Indeed, it seems that the zombie apocalypse has already begun. According to official government statistics, 2,552 companies filed for insolvency in May this year. This is 40% more than twelve months ago, and the highest level since 2009, in the wake of the crash – bigger even than the period of the pandemic.
Mountain of debt
Wilko’s ruin, therefore, is not merely a case of corporate incompetence, but is symptomatic of the sickness of the capitalist system – and of British capitalism, in particular.
In the wake of the financial crisis, the ruling class worldwide slashed interest rates and printed money through ‘quantitative easing’ (QE), in an effort to encourage investment and spur growth.
This was repeated again during the corona-crash, which led to another deluge of handouts to big business. To save their system, governments deployed around £16 trillion in state support through deficit financing, and central banks added a further £10 trillion of new money into the markets through QE.
But with the world economy wracked by chaos and uncertainty, the capitalists have been unwilling to invest in real production. Instead, therefore, all that this cheap money did was to fuel speculative bubbles and prop-up zombie firms.
With inflation now running rampant as a result of the ruling class’ reckless measures, the capitalists and their representatives have been forced to admit that cheap credit and QE are no solution. Consequently, central bankers everywhere are hiking interest rates.
This is now leading to new problems, however. Due to the mountain of debt that has been accumulated in every corner of the capitalist system, households, business, and entire countries across the world face the prospect of bankruptcy.
And this looming crisis is especially acute in Britain, where inflationary pressures are greater, debts are larger, and zombie businesses are more widespread across the economy, in comparison to other advanced capitalist countries.
This is yet another reflection of the special crisis of British capitalism.
Make the bosses pay
Zombie companies are a symptom of a sick system; a sign of capitalism’s decay and decline. The Wilko collapse, in turn, indicates that the end is nigh for Britain’s zombie army.
Of course, it is the working class who will be asked to foot the bill for this crisis, in the form of massive job losses and wage cuts in the months and years ahead.
Whether it be inflation cutting away at living standards, or austerity and unemployment, the result is the same for workers.
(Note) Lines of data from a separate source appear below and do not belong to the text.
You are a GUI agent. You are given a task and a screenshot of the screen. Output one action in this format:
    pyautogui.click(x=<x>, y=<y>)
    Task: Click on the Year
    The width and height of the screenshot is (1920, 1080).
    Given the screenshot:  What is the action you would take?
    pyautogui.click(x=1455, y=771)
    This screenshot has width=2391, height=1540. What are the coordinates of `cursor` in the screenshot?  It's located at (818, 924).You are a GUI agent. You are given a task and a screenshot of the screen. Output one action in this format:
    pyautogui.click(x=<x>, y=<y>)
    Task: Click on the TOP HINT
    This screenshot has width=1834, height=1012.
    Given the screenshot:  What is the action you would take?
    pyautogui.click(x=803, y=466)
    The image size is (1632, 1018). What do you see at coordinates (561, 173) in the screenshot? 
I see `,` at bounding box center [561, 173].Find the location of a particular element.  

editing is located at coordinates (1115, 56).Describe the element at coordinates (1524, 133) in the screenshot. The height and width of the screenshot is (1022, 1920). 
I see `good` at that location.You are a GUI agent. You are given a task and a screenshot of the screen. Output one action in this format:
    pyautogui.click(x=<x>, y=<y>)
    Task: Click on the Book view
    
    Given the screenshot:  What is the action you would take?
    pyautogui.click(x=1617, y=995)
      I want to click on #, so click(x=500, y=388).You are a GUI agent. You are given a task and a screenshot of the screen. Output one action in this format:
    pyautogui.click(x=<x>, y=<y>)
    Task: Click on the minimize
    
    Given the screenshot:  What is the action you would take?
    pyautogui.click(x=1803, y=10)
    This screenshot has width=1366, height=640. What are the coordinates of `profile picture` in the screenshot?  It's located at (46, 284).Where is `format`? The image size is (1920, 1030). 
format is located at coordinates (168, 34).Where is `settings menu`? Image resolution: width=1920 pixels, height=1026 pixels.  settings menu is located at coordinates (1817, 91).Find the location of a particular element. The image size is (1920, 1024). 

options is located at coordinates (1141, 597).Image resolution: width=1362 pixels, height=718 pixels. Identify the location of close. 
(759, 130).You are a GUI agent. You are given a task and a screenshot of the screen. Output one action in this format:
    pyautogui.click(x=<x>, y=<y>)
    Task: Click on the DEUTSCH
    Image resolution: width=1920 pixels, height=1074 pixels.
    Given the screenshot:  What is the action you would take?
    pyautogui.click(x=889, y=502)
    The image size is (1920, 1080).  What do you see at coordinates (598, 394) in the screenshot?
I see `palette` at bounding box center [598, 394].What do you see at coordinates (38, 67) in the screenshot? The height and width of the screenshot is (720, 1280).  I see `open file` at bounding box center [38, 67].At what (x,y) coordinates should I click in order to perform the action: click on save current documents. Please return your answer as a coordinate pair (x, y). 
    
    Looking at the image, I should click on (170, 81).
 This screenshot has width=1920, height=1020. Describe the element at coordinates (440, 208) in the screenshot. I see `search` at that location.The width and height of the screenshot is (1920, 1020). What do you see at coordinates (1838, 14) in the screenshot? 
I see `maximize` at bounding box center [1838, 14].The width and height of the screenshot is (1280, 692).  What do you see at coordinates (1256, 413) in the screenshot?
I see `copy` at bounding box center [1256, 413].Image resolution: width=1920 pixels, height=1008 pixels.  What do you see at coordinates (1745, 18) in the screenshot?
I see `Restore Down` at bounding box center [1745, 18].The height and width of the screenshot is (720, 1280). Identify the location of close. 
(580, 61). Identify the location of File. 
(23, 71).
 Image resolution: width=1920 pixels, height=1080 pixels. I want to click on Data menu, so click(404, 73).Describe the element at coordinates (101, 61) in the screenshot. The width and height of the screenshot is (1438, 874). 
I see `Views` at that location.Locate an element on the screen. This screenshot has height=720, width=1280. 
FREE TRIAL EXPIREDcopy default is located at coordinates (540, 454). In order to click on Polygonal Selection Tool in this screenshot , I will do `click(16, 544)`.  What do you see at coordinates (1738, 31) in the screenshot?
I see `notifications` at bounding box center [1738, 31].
It is a choice of death by slow hanging, or death by a thousand cuts.
The anarchy of the market needs to be overthrown, and replaced by rational socialist planning.
This means nationalising the big banks and major monopolies, and placing them under workers’ control – operating according to a plan of production, based on needs not profits.
Businesses claiming bankruptcy should be forced to open up their books to the labour movement, so that workers themselves can see where the money is going.
And firms facing genuine liquidation should be brought under public ownership and control, in order to protect jobs and livelihoods, with the billionaires, bosses, and bankers made to pay the cost of any debt write-offs.
Only on a socialist basis can the scourge of zombie capitalism be cleared away, and the productive potential of society be unleashed in the interests of the many, not the few.